2015年にドナルド・トランプ氏は自身が経営するホテルの1つの宿泊客に対し、携帯電話サービスについて痛烈な意見を述べた。

  トランプ氏はTモバイルUSのジョン・レジャー最高経営責任者(CEO)に向けたツイートで、「Tモバイルのサービスはひどい!顧客のためになぜ改善を行えないのか。私のビルにはいらない」と批判した。

  これに対しレジャー氏もツイッターで応酬し、「私は米国の全ての顧客に対してオープンに奉仕するが、今回の件であなたのホテルを直ちに立ち去ることは当然だ」とコメント。宿泊先を変更したレジャー氏は翌日、「どんな物にも『トランプ』マークがないホテルで目覚めることができて非常にうれしい」とツイートした。

  レジャーCEOはトランプ氏とのこのやり取りを過去の物にし、Tモバイルによる265億ドル(約2兆9100億円)規模のスプリント買収計画の承認をトランプ政権の規制当局者に説得するためワシントンを今週訪問中だ。米携帯電話事業者で3位と4位の両社による統合は反トラスト法(独占禁止法)や通信行政を担当する規制当局者の承認が必要だが、当局者は市場競争の後退を懸念する可能性もある。

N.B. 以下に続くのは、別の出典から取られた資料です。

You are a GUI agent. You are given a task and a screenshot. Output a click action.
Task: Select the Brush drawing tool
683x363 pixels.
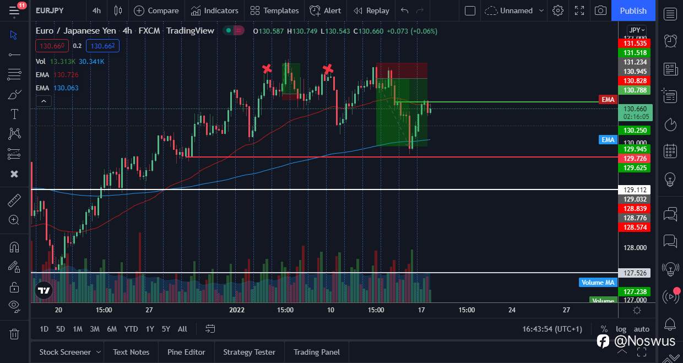click(14, 94)
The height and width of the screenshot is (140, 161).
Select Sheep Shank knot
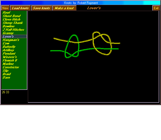[x=13, y=23]
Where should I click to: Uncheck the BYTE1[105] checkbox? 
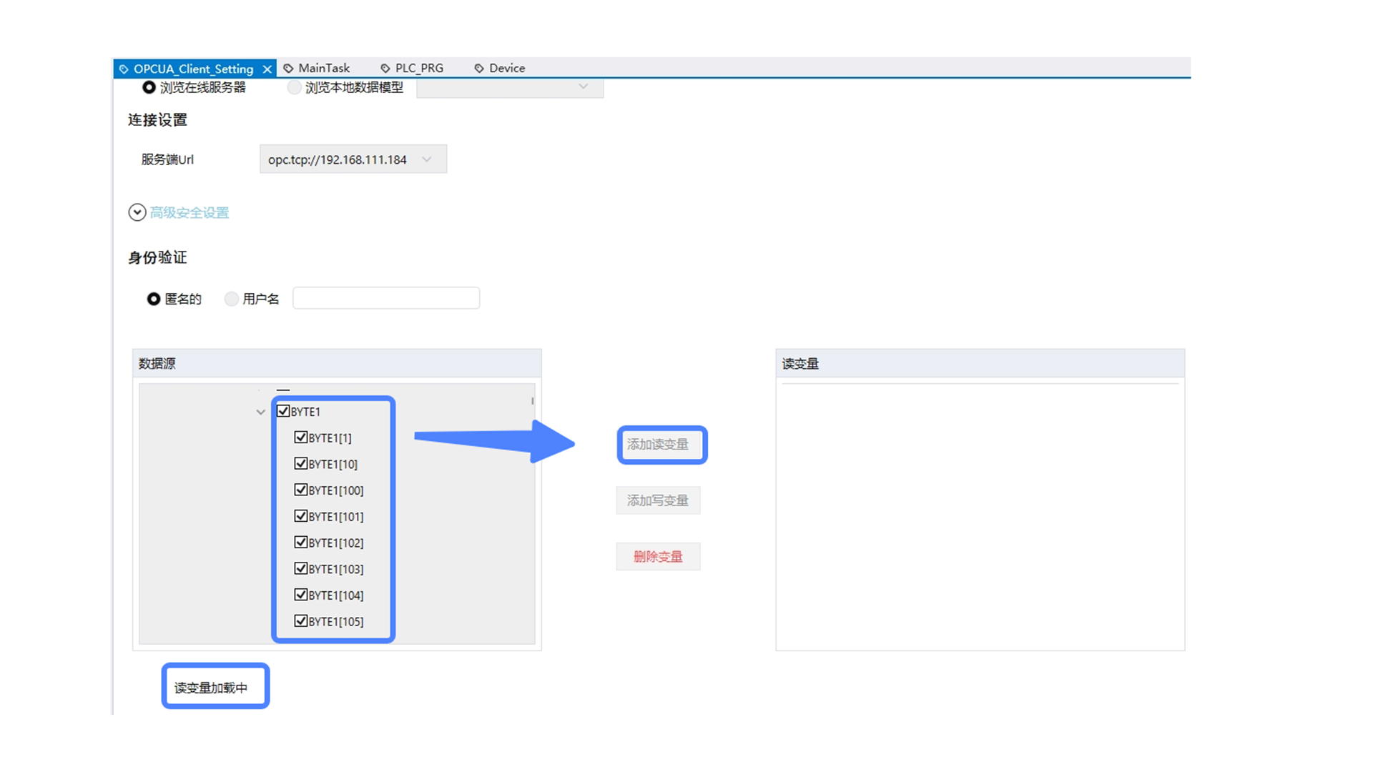coord(301,620)

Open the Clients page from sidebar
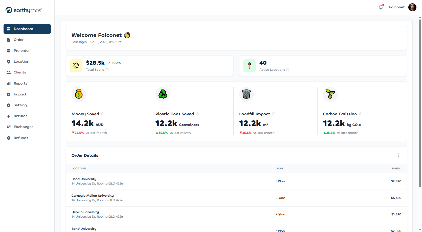coord(19,72)
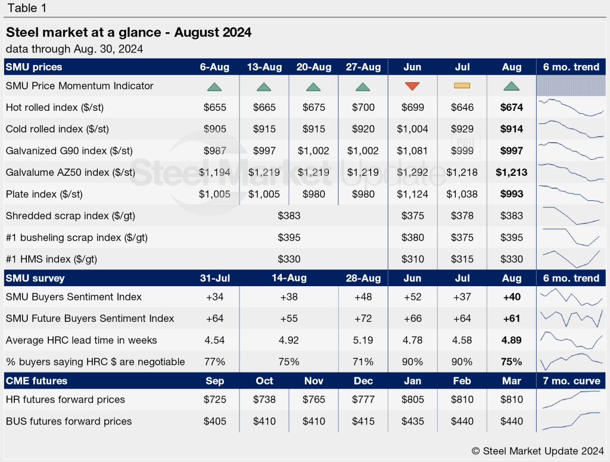Click the Galvalume AZ50 index row label
Image resolution: width=610 pixels, height=462 pixels.
pyautogui.click(x=70, y=172)
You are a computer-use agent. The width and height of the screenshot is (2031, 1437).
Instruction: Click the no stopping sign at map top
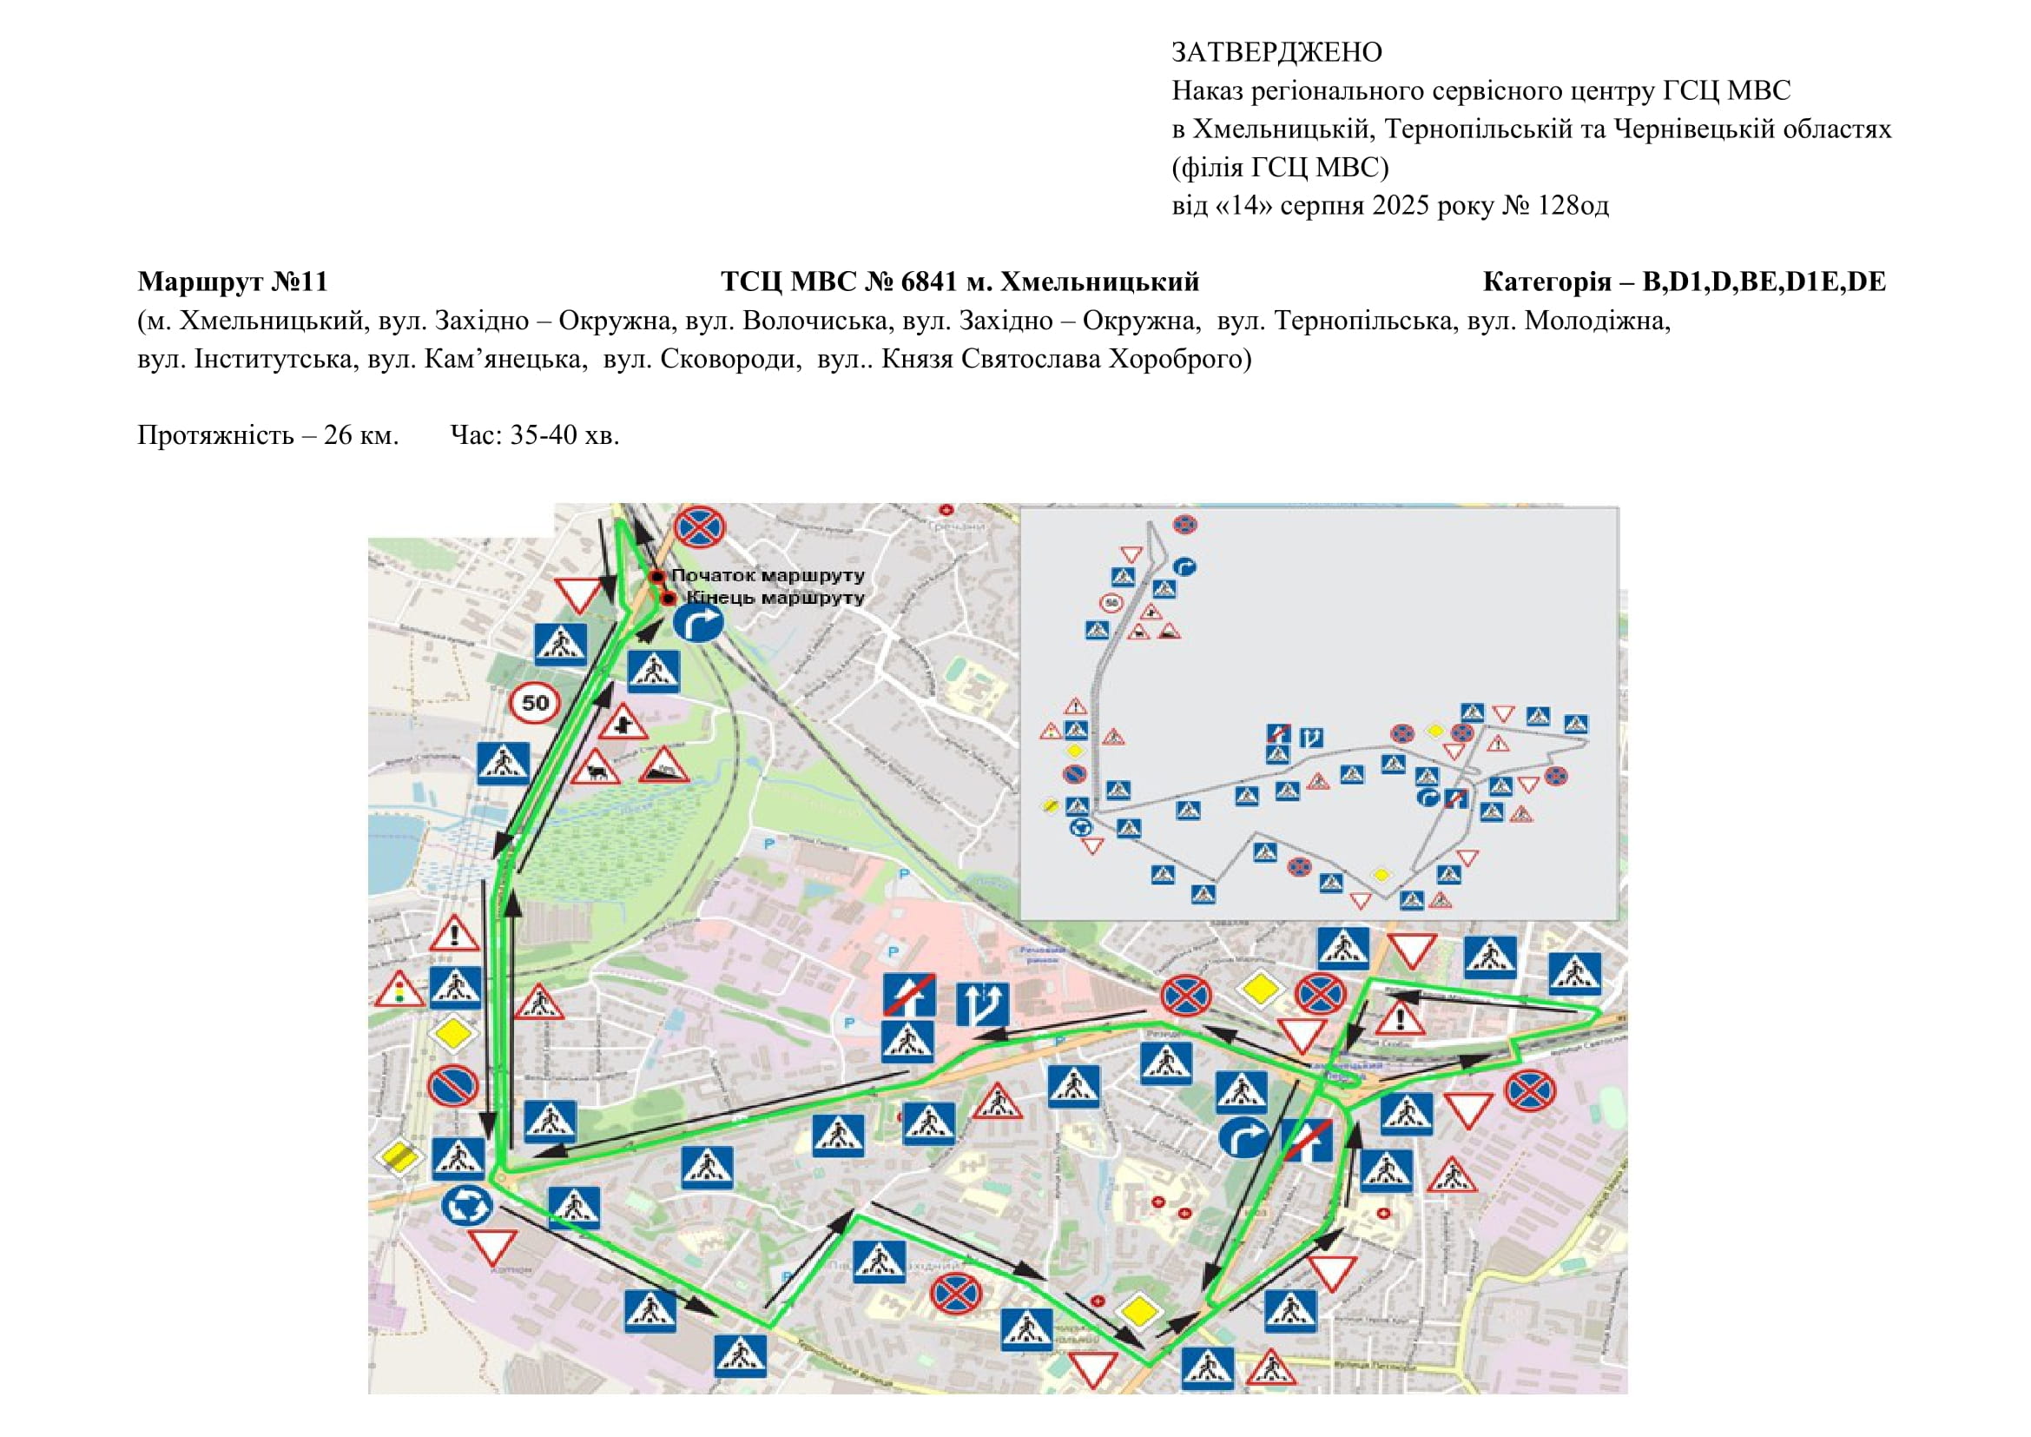(x=699, y=527)
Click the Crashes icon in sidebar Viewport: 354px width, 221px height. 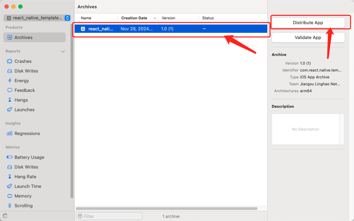coord(10,61)
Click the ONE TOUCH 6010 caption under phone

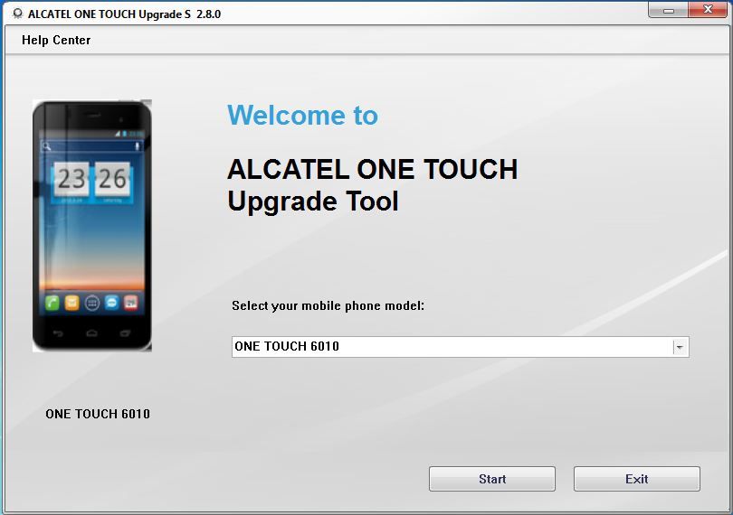click(98, 414)
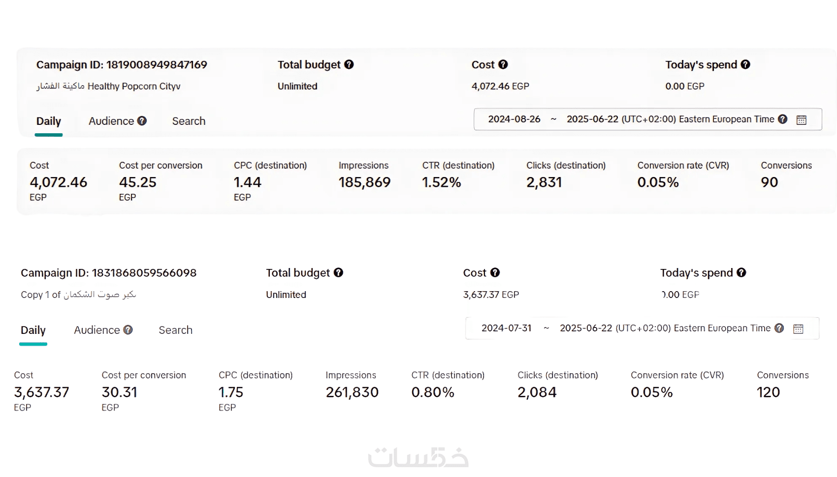The width and height of the screenshot is (837, 477).
Task: Open Search tab in first campaign
Action: (189, 121)
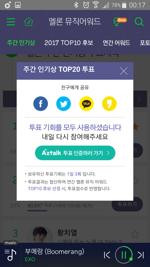
Task: Share via KakaoTalk icon
Action: click(x=86, y=104)
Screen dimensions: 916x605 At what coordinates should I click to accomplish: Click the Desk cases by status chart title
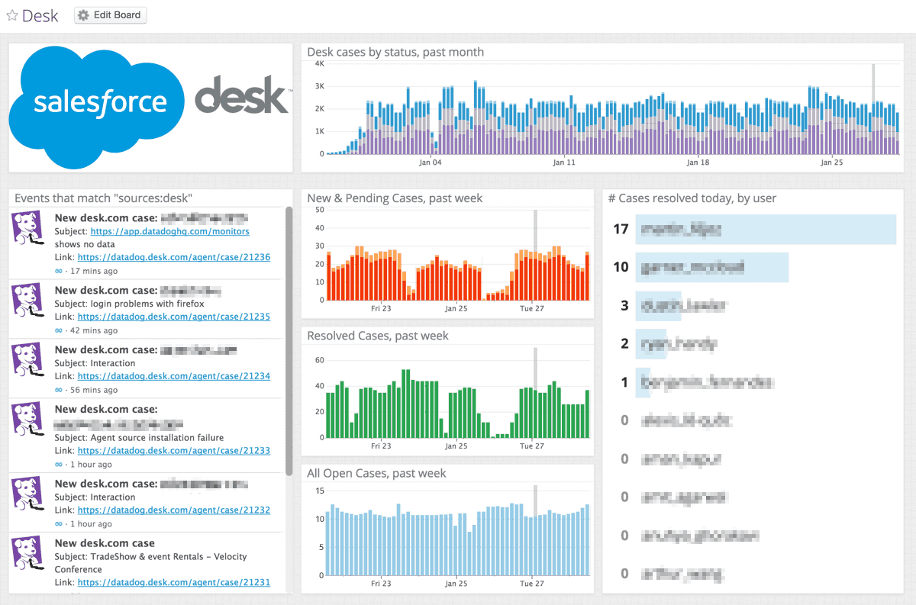click(395, 52)
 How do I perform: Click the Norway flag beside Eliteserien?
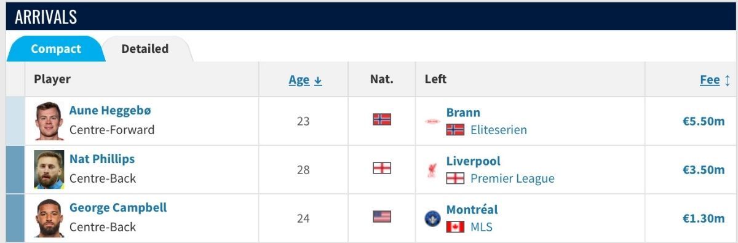pyautogui.click(x=455, y=130)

  同CEOはCNBCに対し、ワシントン訪問時に「ホワイトハウスに行くつもりだ」と述べており、古傷を癒やす機会になりそうだ。長髪と赤紫色のTシャツをトレードマークとするレジャー氏は、「詳細について聞きたい人全員と話せるよう」ワシントン訪問の一環としてホワイトハウスに立ち寄ると語った。

  ホワイトハウス当局者はトランプ大統領の1日の日程にレジャー氏の名前は掲載されていないと説明。Tモバイルの広報担当タラ・ダロー氏に電話や電子メールで取材を試みたが返答はない。司法省と連邦通信委員会(FCC)はスプリント買収案件についてコメントしていない。

原題:Trump Once Called T-Mobile ‘Terrible’ and Now CEO Comes Calling(抜粋)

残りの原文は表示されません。